The judgment is reversed insofar as it fails to include the arrearage of pendente lite support and the case is remanded for further proceedings to determine the amount of pendente lite support arrearage to be included in the judgment. In all other respects the judgment is affirmed.
In this opinion the other judges concurred.
1. The plaintiff filed three financial affidavits, which showed a significant drop in income within a relatively short period of time. The first financial affidavit, dated March, 1997, listed gross income as $697 per week. The second, dated April, 1997, listed gross income as $348.84 per week. The third, dated June, 1997, listed gross income as $125 per week.
2. During the trial, the defendant bought another house and moved out of the marital home.
3. General Statutes § 46b-86 (a) provides in relevant part: “No order for periodic payment of permanent alimony or support may be subject to retroactive modification, except that the court may order modification with respect to any period during which there is a pending motion for modification of an alimony or support order from the date of service of notice of such pending motion upon the opposing party․”

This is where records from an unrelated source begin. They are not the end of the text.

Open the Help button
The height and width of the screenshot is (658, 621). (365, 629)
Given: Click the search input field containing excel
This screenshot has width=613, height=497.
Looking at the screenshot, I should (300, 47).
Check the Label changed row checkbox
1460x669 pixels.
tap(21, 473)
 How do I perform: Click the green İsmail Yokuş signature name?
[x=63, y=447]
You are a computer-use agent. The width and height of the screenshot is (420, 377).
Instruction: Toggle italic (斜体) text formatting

4. The prohibition against retroactive modification of alimony or support orders applies with equal force to pendente lite orders. Elliott v. Elliott, supra, 14 Conn.App. at 545, 541 A.2d 905.
5. We note that the defendant's September 15, 1997 motion for contempt specifies the accrued arrearage as $16,800. We also note that on December 23, 1997, the court, Hon. Margaret C. Driscoll, judge trial referee, signed a wage execution that lists the total amount of arrearage at $22,513 as of December 8, 1997, which, if broken down, is the equivalent of eight months of pendente lite support and one month of postdissolution child support.